[EXERCISE INPUT]:
══════════════════════════════
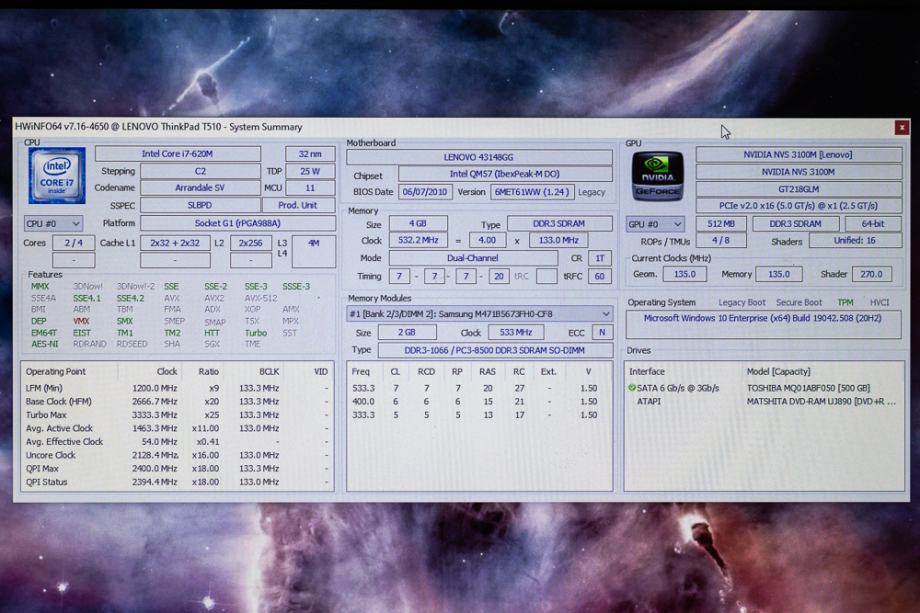Image resolution: width=920 pixels, height=613 pixels.
Task: Select the Turbo Max operating point row
Action: pos(175,414)
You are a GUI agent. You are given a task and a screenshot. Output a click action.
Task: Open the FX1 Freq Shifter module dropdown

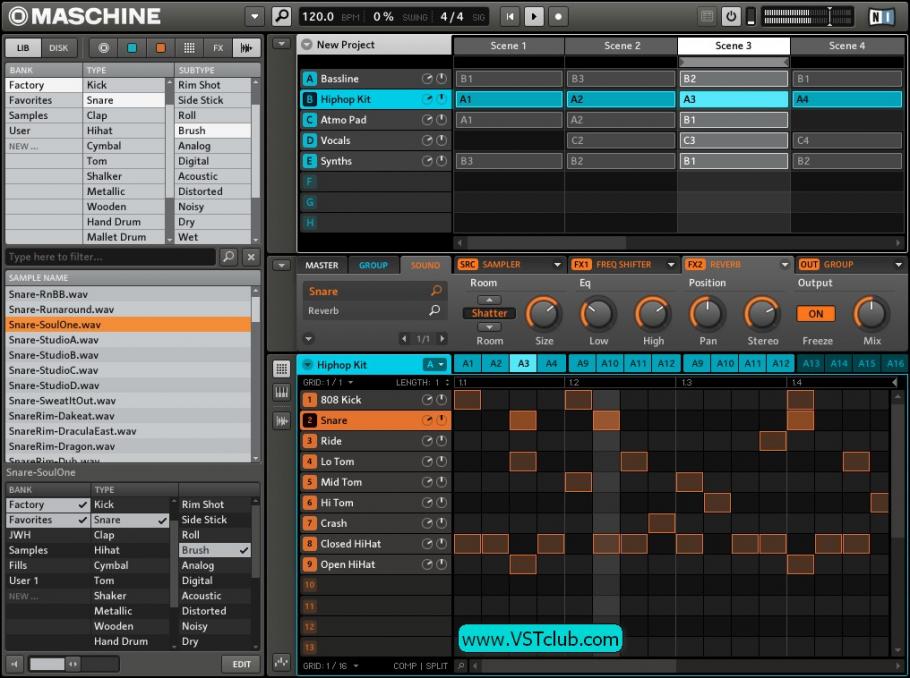pyautogui.click(x=671, y=265)
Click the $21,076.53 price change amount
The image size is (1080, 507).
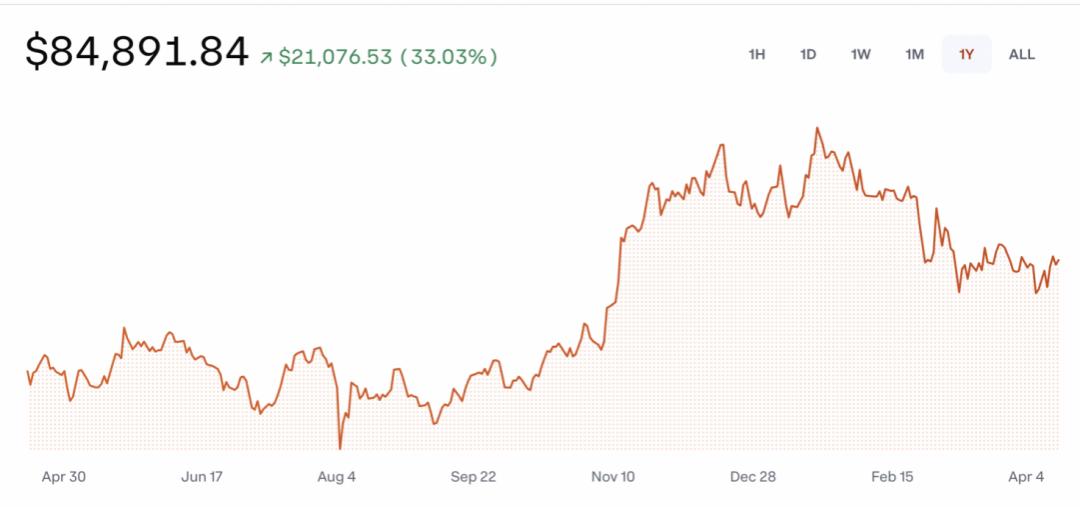[335, 57]
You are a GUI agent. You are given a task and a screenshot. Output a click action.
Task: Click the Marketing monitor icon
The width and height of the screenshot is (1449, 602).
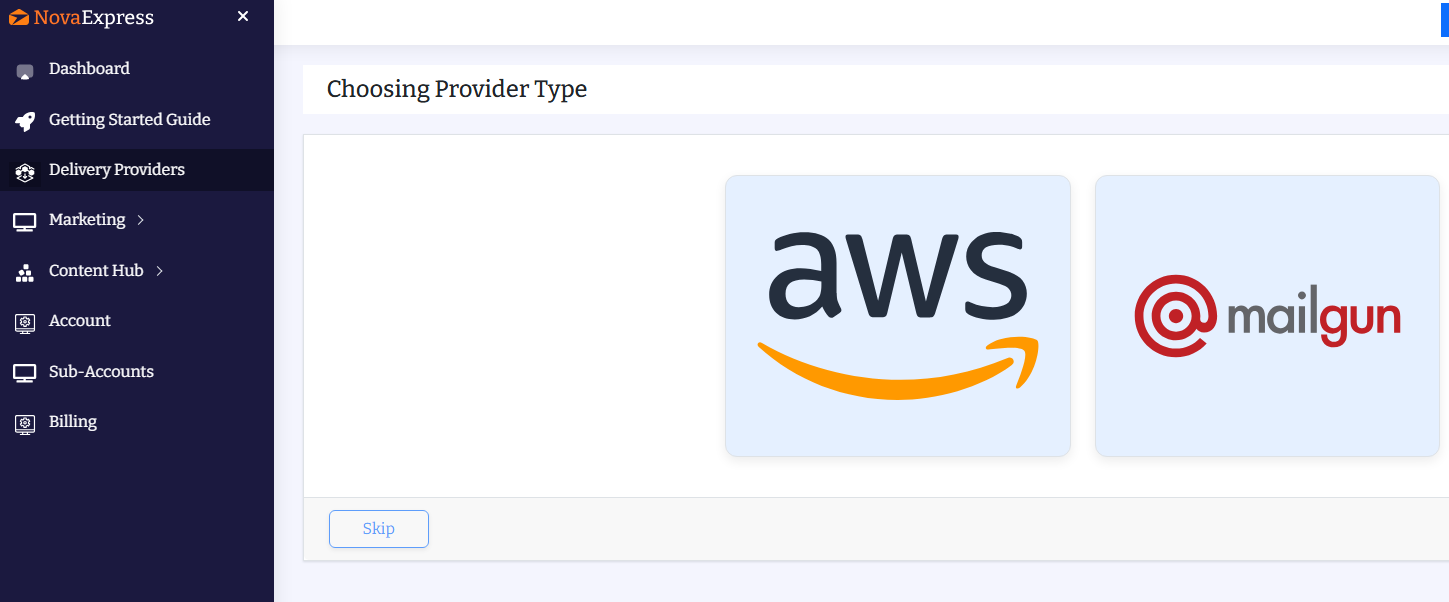25,221
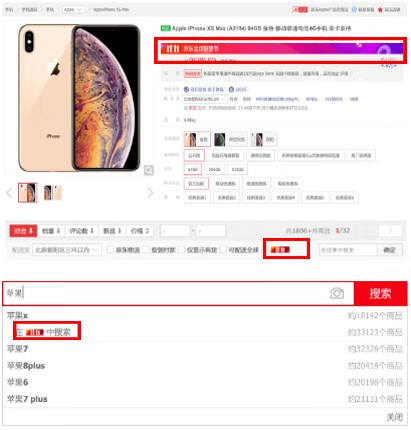
Task: Show next product thumbnails with right arrow
Action: 150,193
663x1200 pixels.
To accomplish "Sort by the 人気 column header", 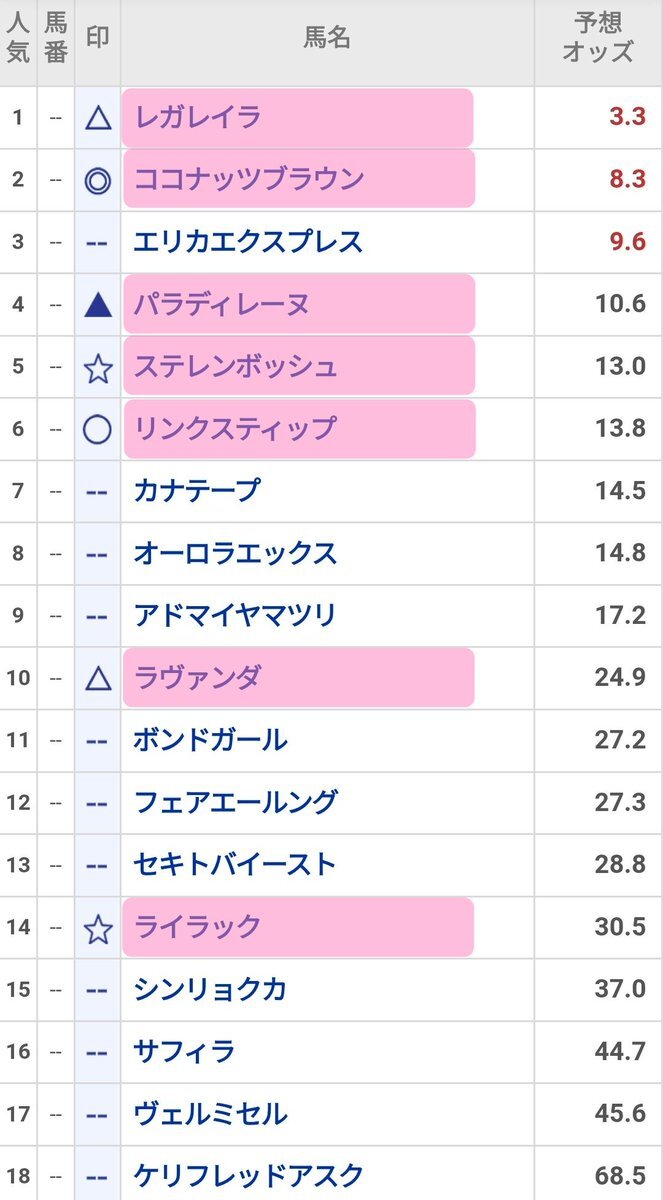I will click(x=18, y=42).
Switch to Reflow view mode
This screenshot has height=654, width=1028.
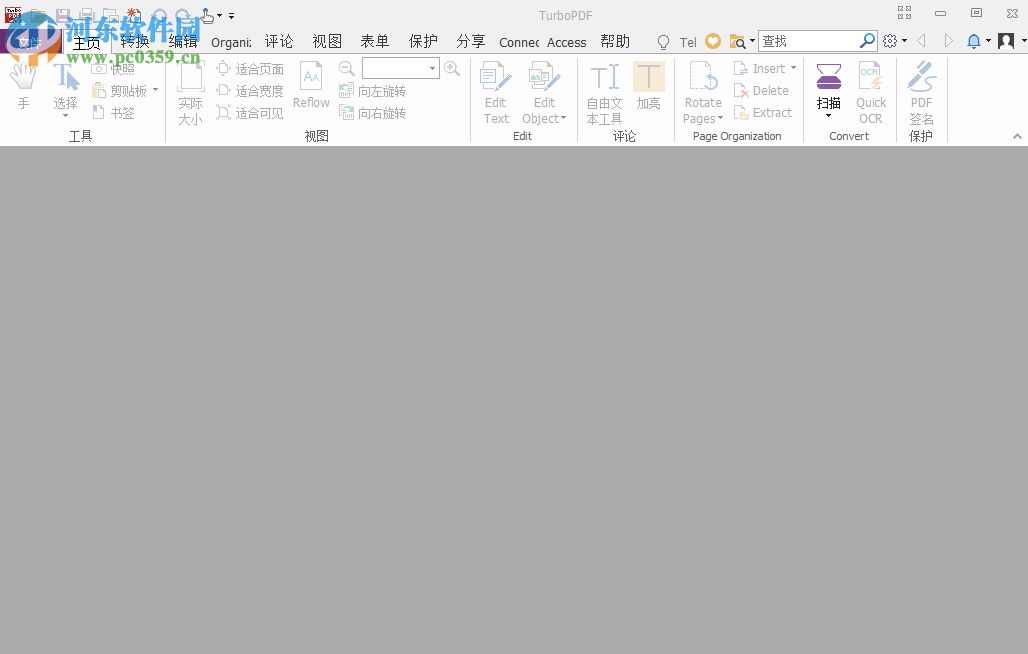click(x=310, y=85)
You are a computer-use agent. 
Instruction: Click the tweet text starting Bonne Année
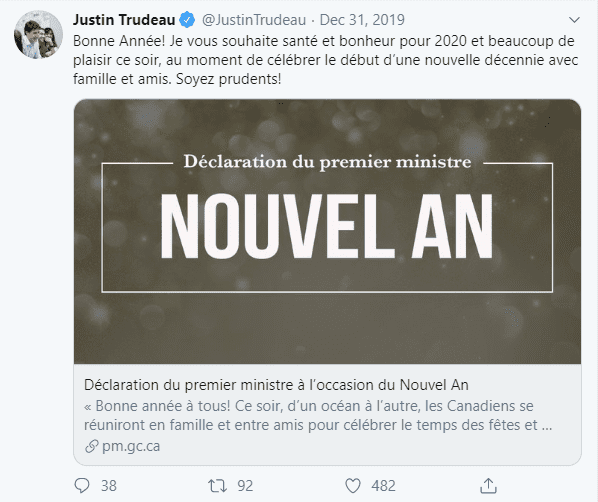tap(326, 60)
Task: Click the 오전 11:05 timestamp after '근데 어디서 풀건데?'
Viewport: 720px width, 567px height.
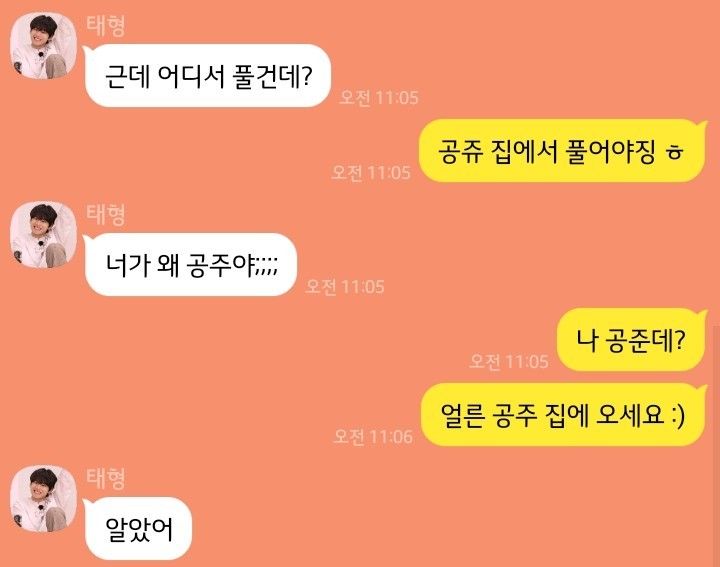Action: 379,98
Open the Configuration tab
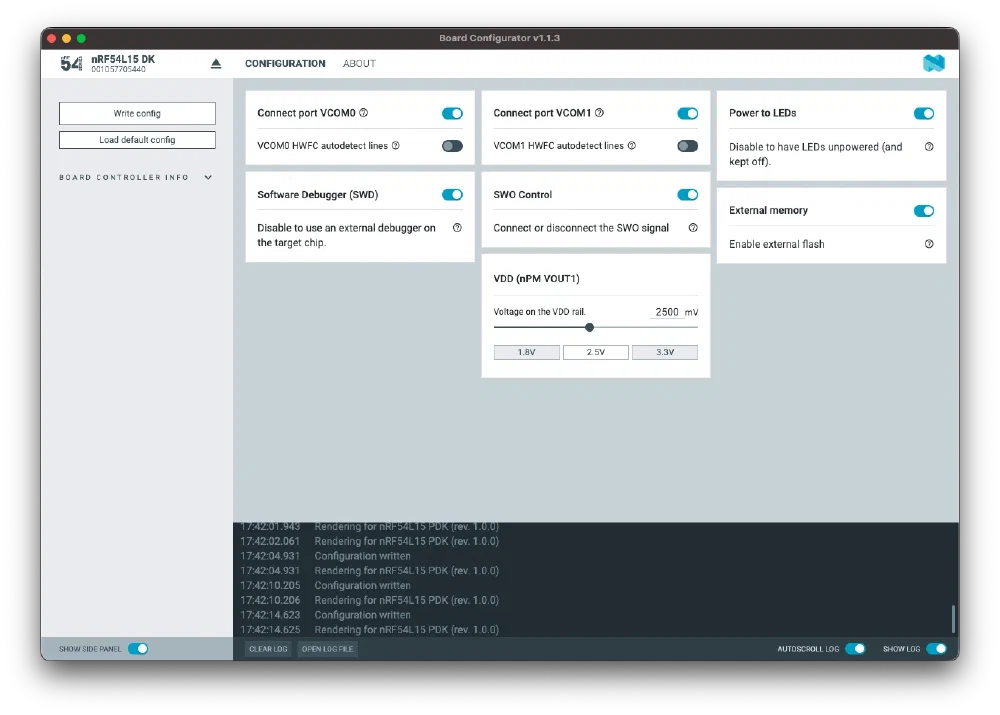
══════════════════════════════
[REQUIRED ACTION]: Find the line with "Task: Click the 오전". Return it and each line after it through the end of the data, exactly, without pictures.

[TASK RESPONSE]:
Task: Click the 오전 11:05 timestamp after '근데 어디서 풀건데?'
Viewport: 720px width, 567px height.
Action: 379,98
Open the Configuration tab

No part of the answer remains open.